To say drug trafficking is the most widespread and lucrative organized crime across the world is like stating the obvious. Large trafficking organizations dominate the illicit drug market which makes it relatively impossible for policy makers to eradicate drug trafficking worldwide.
According to United Nations Secretary General, Ban Ki Moon, the dynamics of illicit drug trafficking have shifted to the extent that West Africa is no longer just a transit point but a growing destination with more than a million users of hard drugs. In fact, the U.N Security Council recently called for greater regional cooperation against traffickers after observing that nothing less than $1.2 billion worth of cocaine passes through the region’s porous borders each year.

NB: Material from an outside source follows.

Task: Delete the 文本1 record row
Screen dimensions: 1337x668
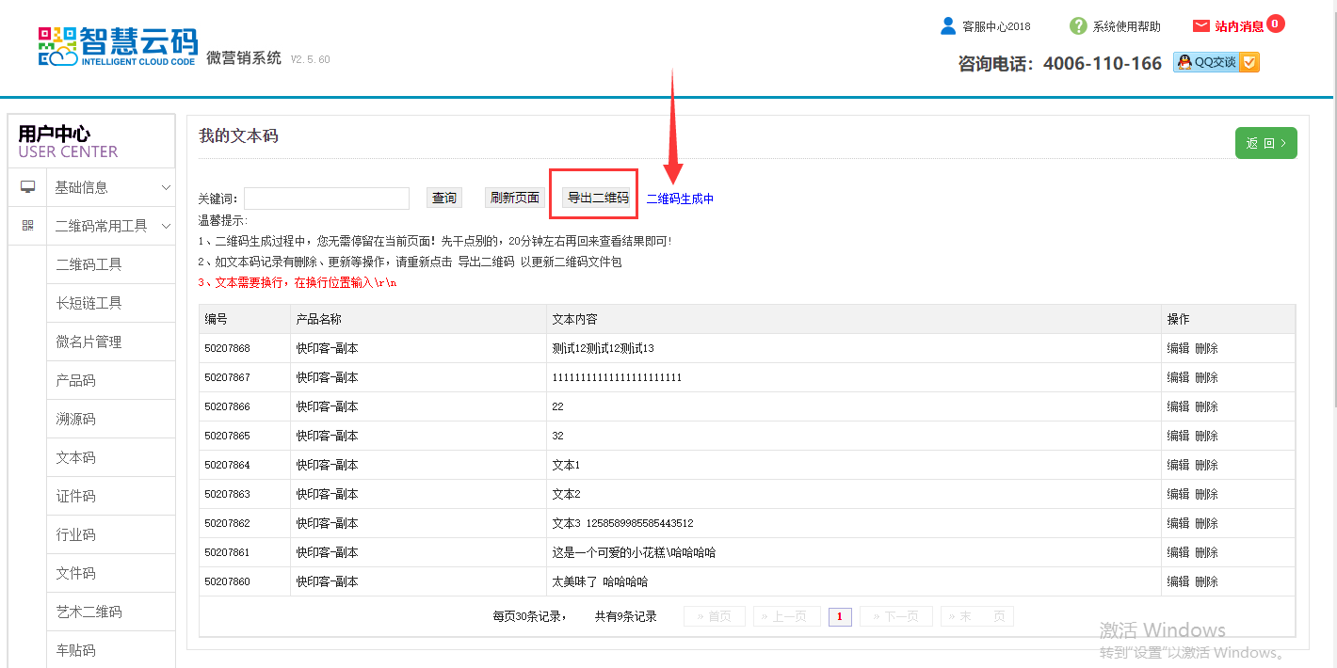Action: click(x=1206, y=465)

For the past five years, 65% of West African drug barons arrested in Europe were Nigerians. The most populous black nation of the world has been enmeshed in illegal drug trafficking since the1980s. Despite stringent efforts by successive governments in the country to curb the menace, drug barons have continued to grow in leaps and bounds. The burgeoning narcotics trade has remained unloaded. Even after the Nigerian Drug Law Enforcement Agency, (NDLEA) was established in 1990 to clamp down on them, the agency’s effort of fighting the scourge is not enough to discourage the dealers.
As active and as vigilant the drug enforcement agency is in the country today, drug traffickers seem not to be sleeping in finding ways of beating the eagle eyes of the NDLEA. Those who know informed us that these days, Nigerian drug barons have concocted new methods to transport cocaine and heroine to various destinations.
It was learnt that the traffickers now convert cocaine and heroin into liquid. Sources within NDLEA say some of the seized drugs were dissolved in water and absorbed into towels and a T-shirt. Others were industrially packed in tin foods, body cream pack and a host of other industrial products that are sealed to represent a particular brand.